# start of Selected extract

General and administrative expenses include management and office personnel compensation and bonuses, stock compensation, corporate level information technology related costs, rent, travel, professional service fees, insurance, product development costs and general corporate expenses. We expect general and administrative expenses to continue to increase in absolute dollars as we expand our commercial infrastructure to both drive and support our planned growth in revenue and support the additional costs associated with being a public company.
Research and Development
We do not invest in non-CBD pet food research, but we do continually review sales of our existing products as well as those of non-CBD competitors to identify possible product extensions. We acquired two CBD related research agreements as part of the acquisition of Bona Vida Inc. We will invest resources into the effectiveness of CBD infused canine pet food to determine if specific strains of CBD are more effective than others in addressing canine health issues. We are also conducting trials with existing products to determine optimal product formulations. During the periods ended June 30, 2019 and June 30, 2018, we did not record research and development expenses. We expect to incur research and development expenses during the remainder of 2019 and in future periods.
Interest Expense
Interest expense originates from debt incurred under a under a revolving credit agreement entered into in May 2019, and under our note payable to a prior TruPet LLC member, corporate credit cards, and our line of credit agreement and other debt in place prior to the acquisitions.

# end of Selected extract

**Given request**
Copy out the expenses excerpt in full, word for word. Work only from the expenses excerpt; draw on nothing outside it.

# start of Data lines

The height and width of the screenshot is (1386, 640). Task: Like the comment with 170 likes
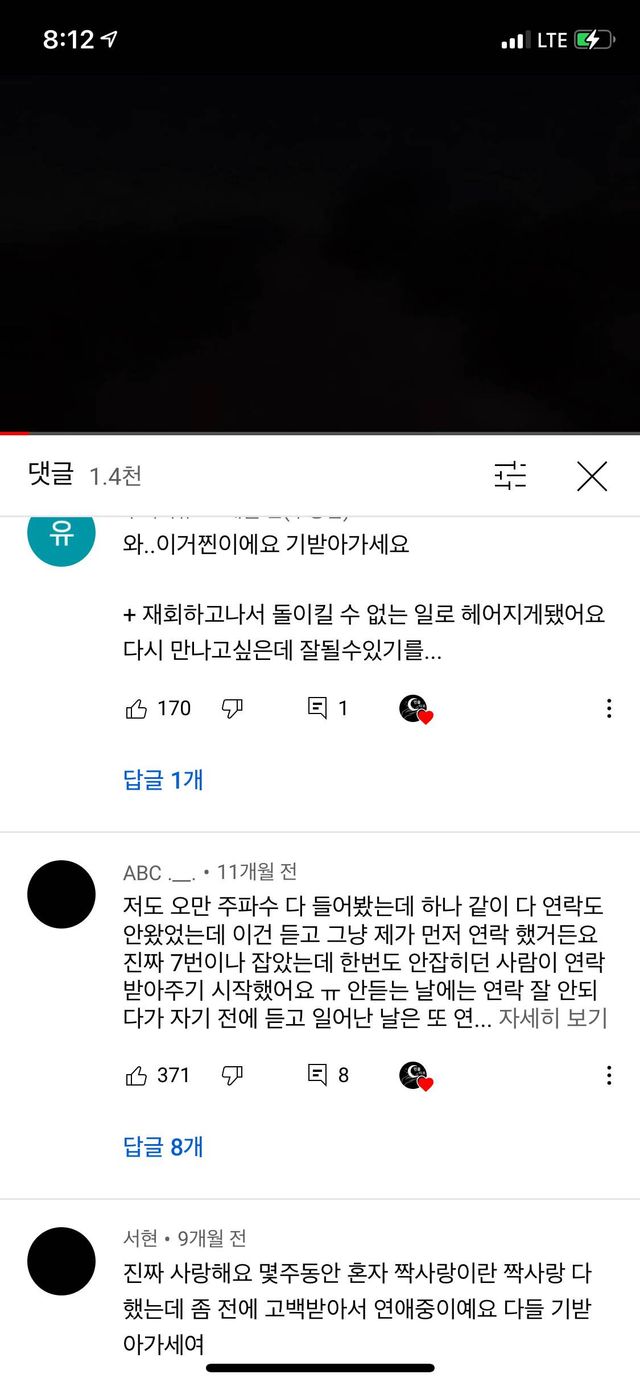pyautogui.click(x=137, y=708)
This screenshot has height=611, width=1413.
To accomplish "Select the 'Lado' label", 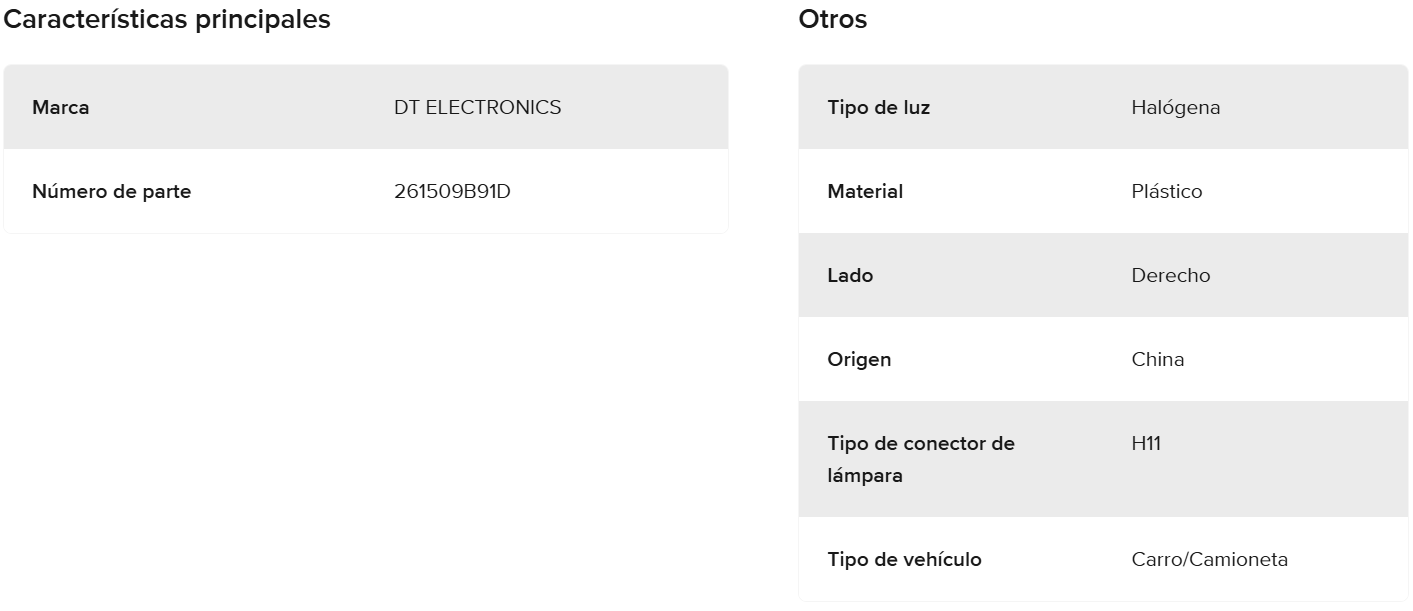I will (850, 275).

# end of Data lines
# start of Data lines

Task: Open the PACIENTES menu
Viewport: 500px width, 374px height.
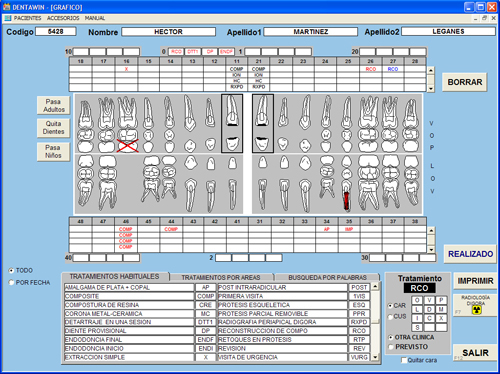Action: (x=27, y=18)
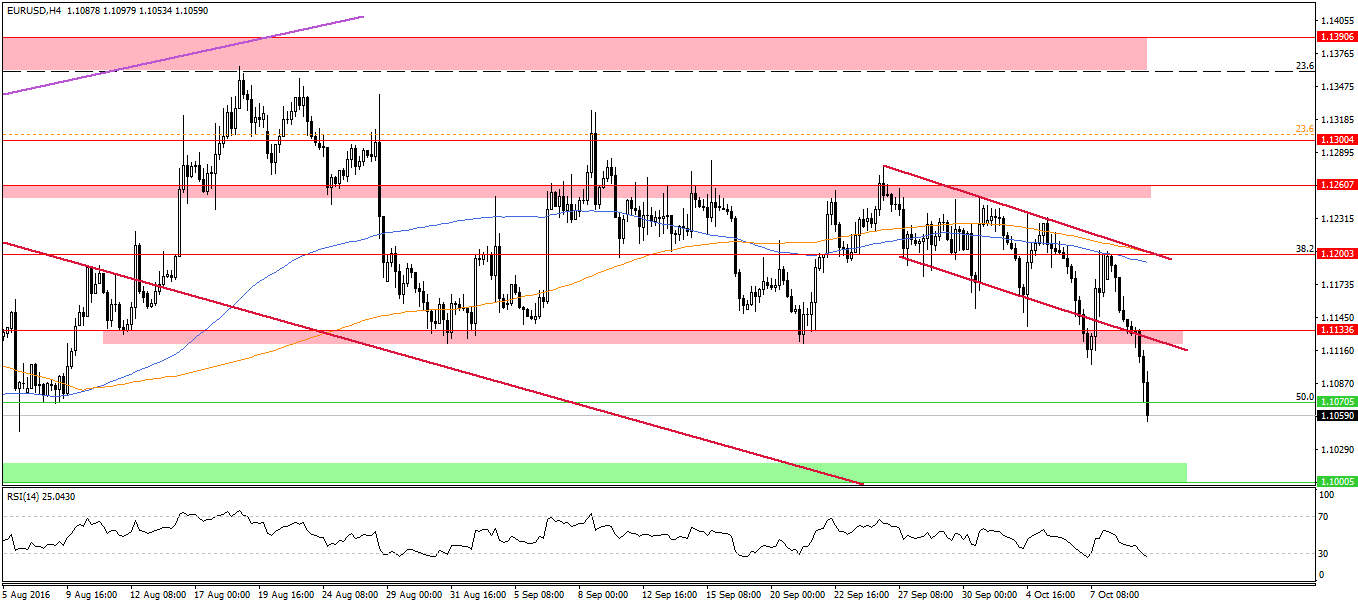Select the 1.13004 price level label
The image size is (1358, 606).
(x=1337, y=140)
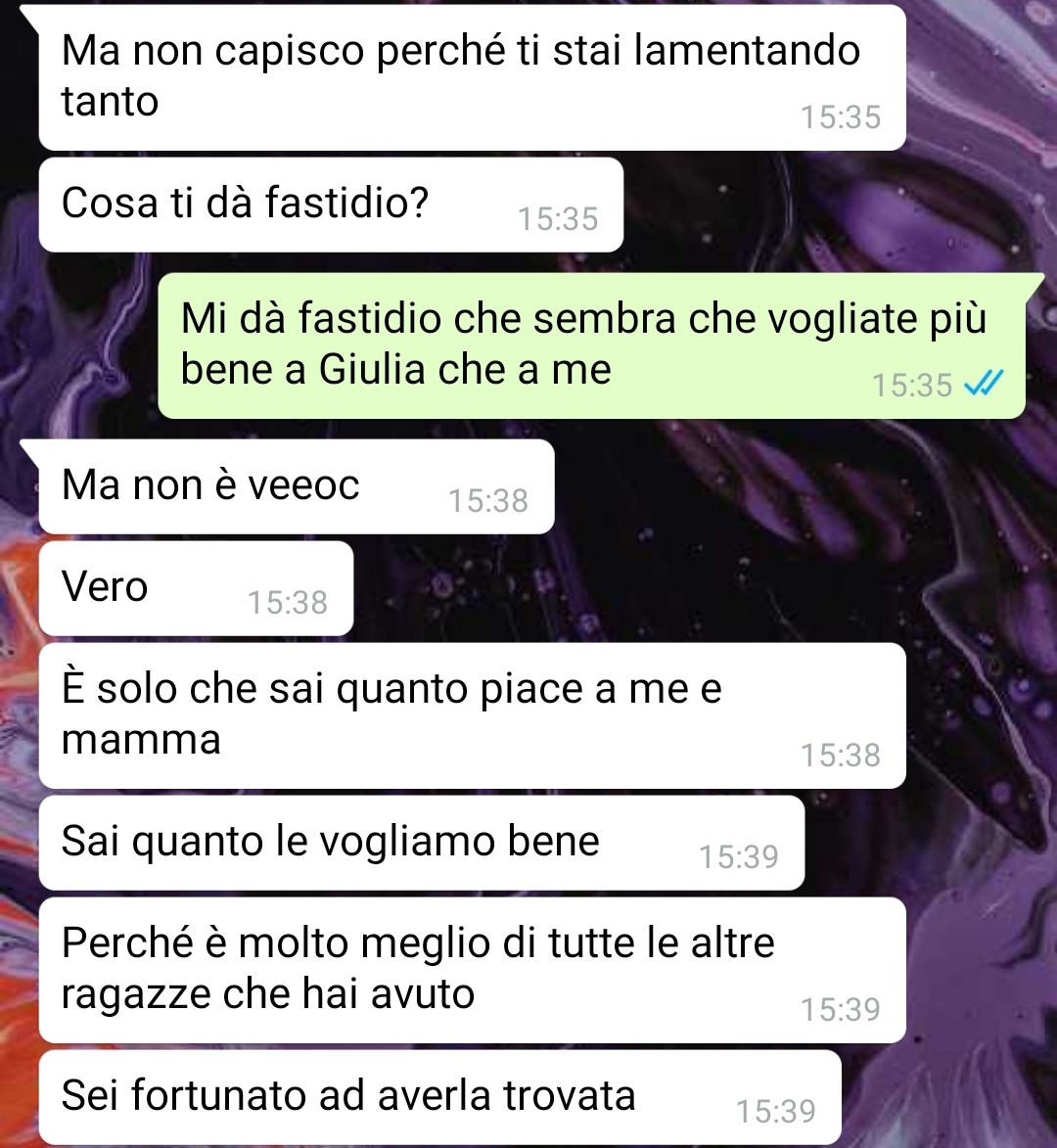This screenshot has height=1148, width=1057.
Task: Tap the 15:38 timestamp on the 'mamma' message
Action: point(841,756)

# end of Data lines

**Response**
General and administrative expenses include management and office personnel compensation and bonuses, stock compensation, corporate level information technology related costs, rent, travel, professional service fees, insurance, product development costs and general corporate expenses. We expect general and administrative expenses to continue to increase in absolute dollars as we expand our commercial infrastructure to both drive and support our planned growth in revenue and support the additional costs associated with being a public company.
Research and Development
We do not invest in non-CBD pet food research, but we do continually review sales of our existing products as well as those of non-CBD competitors to identify possible product extensions. We acquired two CBD related research agreements as part of the acquisition of Bona Vida Inc. We will invest resources into the effectiveness of CBD infused canine pet food to determine if specific strains of CBD are more effective than others in addressing canine health issues. We are also conducting trials with existing products to determine optimal product formulations. During the periods ended June 30, 2019 and June 30, 2018, we did not record research and development expenses. We expect to incur research and development expenses during the remainder of 2019 and in future periods.
Interest Expense
Interest expense originates from debt incurred under a under a revolving credit agreement entered into in May 2019, and under our note payable to a prior TruPet LLC member, corporate credit cards, and our line of credit agreement and other debt in place prior to the acquisitions.